# The things that are good about *me* log



## Jazzey (Dec 27, 2008)

Starting a new thread to put into practice some self-confidence exercises.

No rules here, if you can only list one thing today, that's still a victory.

Here are some key sentences to get you started:	


The thing I do best is?
Something I have accomplished is?
One of my best character traits is?
I am proud of myself for?
I am working to improve?


----------



## Jazzey (Dec 27, 2008)

For today:

* I am proud of myself for reaching out to people;
* one of my best character trait is that I have a good heart.


----------



## white page (Dec 27, 2008)

:eek2:   I can't think of anything for me :hide:


----------



## Jazzey (Dec 27, 2008)

* I'm proud of WP for reaching out to people every day and letting true compassion and kindness shine through every single time! :hug:

* One of WP's best features is a wonderful and warm sense of humour.

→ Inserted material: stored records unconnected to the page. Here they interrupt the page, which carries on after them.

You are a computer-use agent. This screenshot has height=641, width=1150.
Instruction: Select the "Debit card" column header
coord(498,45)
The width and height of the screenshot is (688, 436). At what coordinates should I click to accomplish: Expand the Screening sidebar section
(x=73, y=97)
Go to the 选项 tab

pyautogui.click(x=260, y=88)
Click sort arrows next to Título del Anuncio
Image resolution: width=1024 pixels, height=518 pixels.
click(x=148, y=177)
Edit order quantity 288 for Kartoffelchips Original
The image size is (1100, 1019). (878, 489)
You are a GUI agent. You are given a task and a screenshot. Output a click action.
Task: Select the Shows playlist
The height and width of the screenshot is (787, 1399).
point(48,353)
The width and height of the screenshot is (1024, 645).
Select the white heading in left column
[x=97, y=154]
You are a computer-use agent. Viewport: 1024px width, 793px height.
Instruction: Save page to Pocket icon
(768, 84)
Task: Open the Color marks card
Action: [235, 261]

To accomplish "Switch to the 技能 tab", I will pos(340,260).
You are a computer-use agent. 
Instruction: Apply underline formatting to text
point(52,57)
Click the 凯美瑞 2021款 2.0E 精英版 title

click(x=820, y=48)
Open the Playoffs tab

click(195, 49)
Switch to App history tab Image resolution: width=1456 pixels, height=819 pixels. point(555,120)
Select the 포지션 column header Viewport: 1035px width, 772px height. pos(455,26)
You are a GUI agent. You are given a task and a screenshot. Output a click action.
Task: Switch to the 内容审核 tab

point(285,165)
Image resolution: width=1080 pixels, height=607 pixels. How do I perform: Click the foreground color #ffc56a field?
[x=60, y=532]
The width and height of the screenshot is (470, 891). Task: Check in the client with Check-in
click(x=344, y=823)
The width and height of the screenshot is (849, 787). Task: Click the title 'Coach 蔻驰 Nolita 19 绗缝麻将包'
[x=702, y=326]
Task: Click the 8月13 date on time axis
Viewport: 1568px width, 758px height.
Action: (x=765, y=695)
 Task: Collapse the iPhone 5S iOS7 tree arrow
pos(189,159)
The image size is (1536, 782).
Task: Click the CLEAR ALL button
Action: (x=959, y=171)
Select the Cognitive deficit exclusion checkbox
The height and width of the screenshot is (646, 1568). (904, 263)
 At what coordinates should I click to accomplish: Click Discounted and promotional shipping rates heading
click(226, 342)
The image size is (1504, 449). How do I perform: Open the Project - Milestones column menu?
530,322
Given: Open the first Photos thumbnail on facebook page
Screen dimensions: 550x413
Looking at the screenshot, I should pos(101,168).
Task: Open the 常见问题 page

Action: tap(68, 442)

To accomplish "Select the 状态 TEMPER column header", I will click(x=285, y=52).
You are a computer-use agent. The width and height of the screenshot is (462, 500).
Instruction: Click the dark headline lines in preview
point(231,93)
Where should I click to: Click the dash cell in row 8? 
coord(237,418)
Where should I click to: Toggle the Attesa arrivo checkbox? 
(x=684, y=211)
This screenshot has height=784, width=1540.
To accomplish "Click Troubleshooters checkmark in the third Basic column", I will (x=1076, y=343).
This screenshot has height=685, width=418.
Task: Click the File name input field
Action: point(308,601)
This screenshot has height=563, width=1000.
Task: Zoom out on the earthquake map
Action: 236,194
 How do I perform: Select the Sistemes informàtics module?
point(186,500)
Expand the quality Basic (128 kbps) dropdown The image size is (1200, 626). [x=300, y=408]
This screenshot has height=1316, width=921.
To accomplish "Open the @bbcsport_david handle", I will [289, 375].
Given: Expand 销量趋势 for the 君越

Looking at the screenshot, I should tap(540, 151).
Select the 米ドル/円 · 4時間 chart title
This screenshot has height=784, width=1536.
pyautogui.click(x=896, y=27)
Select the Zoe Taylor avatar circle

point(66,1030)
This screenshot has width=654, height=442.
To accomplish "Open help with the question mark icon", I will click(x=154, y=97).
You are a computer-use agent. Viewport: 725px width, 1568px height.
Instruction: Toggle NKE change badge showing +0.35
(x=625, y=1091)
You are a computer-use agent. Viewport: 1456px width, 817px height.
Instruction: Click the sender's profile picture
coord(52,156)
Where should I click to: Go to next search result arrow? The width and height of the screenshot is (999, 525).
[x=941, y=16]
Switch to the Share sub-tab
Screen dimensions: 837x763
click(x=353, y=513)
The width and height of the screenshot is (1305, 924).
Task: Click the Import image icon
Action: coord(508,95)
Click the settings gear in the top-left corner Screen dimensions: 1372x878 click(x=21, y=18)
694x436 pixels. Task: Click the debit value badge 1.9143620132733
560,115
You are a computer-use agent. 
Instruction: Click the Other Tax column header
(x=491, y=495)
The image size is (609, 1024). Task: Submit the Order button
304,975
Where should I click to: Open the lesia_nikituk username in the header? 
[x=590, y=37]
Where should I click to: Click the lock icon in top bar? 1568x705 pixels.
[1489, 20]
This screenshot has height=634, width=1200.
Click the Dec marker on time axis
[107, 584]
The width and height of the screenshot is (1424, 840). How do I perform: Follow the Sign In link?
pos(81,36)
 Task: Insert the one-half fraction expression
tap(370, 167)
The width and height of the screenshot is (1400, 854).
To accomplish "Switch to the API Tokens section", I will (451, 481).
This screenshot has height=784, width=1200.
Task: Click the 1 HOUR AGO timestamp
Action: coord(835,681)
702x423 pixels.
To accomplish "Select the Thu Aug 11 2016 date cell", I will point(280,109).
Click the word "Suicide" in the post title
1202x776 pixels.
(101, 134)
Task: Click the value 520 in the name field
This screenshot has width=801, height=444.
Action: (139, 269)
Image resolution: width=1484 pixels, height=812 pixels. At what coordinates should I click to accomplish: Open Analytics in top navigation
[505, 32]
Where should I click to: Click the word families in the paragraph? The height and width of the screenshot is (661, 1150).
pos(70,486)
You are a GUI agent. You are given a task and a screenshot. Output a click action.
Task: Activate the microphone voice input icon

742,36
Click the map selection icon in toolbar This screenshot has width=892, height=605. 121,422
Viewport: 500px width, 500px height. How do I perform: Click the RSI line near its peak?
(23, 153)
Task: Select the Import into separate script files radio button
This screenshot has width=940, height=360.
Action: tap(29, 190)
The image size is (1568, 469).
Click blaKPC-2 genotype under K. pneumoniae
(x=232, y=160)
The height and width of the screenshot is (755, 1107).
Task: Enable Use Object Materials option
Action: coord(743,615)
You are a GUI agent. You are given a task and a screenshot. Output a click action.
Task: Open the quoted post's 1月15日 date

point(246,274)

* I'm proud for WP for having a wonderful talent in painting.

... I can make this list longer for you any day of the week WP - but you have to make a list for yourself now.


----------



## white page (Dec 27, 2008)

Jazzey , this makes me cry , I get no feedback as this IRL :hug: 
thank you for your kindness ,  

* I'm proud of Jazzey for reaching out to people every day and letting true compassion and kindness shine through every single time!

* One of Jazzeys best features is a wonderful and warm sense of humour.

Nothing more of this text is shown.